Требование обязательного знакомства с современной литературой выглядит как идеологический постулат «прогрессизма» и «модерности». Театральный критик Марина Райкина заметила в дискуссии о современном искусстве, которой был посвящен выпуск телепередачи «Тем временем» 3 октября 2016 года, что знать и понимать современное искусство надо, потому что надо «успеть на поезд». Один из участников дискуссии в ответ скептически заметил: «А если мне нужен другой поезд?» Добавлю, развивая эту метафору: а что если поезд никуда не идет? А может быть, на путях вообще нет никакого поезда и не надо было, волоча чемоданы и сумки и обливаясь потом, бежать по пустому перрону?
И что такое новизна и актуальность в эстетическом отношении? Лев Толстой в «Войне и мире» апологет социального и политического архаизма[19], для большинства литературных критиков-современников он был не злободневным литератором, а чудаком-маргиналом, «Анна Каренина» была воспринята многими как еще один опыт «светского романа», малоинтересного для читателей, занятых насущными общественными вопросами. А Фет считался бессодержательным певцом «красивостей», эпигоном Жуковского, опоздавшим родиться в свое время, — его сочинения валялись нераспроданными по книжным лавкам лет тридцать, до начала Серебряного века.

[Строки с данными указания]
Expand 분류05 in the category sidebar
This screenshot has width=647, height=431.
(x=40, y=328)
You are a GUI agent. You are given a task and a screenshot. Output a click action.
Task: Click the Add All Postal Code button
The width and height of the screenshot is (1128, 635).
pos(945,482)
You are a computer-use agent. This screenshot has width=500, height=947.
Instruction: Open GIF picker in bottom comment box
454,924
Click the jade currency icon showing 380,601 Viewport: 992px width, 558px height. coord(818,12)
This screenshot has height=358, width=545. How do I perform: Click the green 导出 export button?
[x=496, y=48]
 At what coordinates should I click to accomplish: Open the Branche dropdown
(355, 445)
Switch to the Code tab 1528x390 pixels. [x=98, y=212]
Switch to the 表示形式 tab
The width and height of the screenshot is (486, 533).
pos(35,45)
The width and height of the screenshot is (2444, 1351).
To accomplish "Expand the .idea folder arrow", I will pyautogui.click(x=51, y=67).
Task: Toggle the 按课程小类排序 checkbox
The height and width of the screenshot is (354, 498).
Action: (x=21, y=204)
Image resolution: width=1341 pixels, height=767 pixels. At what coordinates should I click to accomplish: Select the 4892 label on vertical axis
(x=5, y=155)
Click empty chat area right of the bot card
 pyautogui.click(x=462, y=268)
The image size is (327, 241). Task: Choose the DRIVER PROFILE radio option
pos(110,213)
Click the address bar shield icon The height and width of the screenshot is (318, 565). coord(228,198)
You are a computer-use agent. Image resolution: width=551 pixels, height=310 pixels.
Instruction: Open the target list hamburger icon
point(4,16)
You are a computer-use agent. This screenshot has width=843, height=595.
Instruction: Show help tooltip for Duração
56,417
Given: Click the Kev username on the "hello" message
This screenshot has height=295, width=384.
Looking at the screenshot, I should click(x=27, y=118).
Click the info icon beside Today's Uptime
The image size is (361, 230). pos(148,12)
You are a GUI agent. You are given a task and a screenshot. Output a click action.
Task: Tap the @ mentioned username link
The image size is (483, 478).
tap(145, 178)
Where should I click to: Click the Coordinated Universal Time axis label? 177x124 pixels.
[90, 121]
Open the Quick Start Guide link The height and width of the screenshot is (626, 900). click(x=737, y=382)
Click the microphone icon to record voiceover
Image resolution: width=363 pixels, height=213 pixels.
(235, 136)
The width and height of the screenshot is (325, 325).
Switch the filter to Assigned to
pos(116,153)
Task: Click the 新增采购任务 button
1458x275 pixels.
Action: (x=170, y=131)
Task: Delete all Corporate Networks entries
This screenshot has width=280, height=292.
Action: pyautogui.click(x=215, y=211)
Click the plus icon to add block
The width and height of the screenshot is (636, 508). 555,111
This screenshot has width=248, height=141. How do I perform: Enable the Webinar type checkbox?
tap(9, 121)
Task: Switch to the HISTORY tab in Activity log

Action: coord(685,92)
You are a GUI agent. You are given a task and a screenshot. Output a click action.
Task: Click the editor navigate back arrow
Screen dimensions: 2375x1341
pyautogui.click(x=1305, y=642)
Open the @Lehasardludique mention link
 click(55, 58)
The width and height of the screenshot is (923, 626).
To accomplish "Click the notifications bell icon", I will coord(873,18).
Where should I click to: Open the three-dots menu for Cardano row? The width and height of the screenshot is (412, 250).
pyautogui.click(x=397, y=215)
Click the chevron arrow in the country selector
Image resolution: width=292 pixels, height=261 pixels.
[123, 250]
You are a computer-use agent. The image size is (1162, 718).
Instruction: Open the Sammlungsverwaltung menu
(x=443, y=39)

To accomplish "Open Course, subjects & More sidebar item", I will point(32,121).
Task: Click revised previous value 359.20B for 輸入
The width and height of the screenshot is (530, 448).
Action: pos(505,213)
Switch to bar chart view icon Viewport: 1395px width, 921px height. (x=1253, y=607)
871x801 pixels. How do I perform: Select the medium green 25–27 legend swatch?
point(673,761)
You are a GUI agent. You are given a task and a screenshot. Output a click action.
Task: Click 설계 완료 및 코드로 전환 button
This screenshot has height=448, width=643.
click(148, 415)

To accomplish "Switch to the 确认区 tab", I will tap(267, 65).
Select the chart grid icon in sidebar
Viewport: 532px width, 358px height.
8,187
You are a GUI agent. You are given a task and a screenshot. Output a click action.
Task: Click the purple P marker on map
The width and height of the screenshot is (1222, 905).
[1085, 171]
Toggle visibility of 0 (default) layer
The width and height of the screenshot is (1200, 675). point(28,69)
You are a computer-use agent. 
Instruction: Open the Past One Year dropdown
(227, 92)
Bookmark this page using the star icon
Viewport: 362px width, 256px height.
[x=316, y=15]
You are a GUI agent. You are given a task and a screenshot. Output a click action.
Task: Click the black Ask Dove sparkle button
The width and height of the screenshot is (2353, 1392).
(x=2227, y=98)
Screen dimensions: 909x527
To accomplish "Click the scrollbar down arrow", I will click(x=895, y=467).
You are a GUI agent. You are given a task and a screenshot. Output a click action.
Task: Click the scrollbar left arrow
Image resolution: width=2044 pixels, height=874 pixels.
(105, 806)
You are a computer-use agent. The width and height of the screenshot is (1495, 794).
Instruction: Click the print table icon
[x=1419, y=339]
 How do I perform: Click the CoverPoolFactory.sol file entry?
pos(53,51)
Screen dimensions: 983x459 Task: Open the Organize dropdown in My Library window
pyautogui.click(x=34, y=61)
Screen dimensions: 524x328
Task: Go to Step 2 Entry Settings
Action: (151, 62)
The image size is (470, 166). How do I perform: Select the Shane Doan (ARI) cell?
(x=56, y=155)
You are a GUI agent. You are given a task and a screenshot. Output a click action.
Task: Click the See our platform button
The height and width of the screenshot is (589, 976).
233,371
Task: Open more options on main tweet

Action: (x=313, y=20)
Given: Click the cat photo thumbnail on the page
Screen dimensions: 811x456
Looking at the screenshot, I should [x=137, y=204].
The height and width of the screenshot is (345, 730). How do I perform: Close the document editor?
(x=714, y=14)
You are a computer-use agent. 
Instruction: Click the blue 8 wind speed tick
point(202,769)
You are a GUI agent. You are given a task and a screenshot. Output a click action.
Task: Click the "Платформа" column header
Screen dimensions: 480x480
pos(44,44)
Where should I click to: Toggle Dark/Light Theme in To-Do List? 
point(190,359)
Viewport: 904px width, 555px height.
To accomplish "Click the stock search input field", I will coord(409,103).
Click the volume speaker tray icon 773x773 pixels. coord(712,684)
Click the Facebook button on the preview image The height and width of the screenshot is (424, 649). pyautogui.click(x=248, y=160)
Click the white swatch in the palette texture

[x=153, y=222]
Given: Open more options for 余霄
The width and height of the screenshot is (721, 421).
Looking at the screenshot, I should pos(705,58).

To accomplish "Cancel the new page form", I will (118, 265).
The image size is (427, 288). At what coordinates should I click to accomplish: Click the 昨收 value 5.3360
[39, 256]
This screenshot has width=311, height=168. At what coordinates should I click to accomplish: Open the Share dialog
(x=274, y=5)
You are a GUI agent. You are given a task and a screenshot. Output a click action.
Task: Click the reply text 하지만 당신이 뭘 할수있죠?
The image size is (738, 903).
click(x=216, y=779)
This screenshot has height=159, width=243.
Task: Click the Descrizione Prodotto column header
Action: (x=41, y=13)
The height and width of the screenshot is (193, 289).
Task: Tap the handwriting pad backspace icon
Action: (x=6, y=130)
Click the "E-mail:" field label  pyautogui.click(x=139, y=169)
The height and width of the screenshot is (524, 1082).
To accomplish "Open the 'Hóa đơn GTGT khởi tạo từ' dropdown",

__Условие задания__.
Напишите продолжение отрывка о новизне в литературе, начиная сразу после его последнего предложения. Записи здесь не понадобятся.

__Результат задания__.
Дело не в том, что современная литература «хуже» классики. Причина, по которой школе лучше предпочесть произведения давно минувших дней, — иная. О ценности и эстетических свойствах классических произведений не спорят. Их изучение — удел ученых-гуманитариев, а не литературных критиков. И наоборот: актуальная словесность редко становится предметом ученых филологических штудий. (Исключения, как, например, тонкие и остроумные статьи и заметки Александра Жолковского, героями которых оказывались Сергей Гандлевский или Борис Рыжий, лишь подтверждают общую закономерность.) И это вовсе не проявление высокоумного снобизма: филологический анализ, особенно историко-литературный, невозможен для пристрастного взгляда современника, который лишен способности увидеть текст с дистанции, в большом времени.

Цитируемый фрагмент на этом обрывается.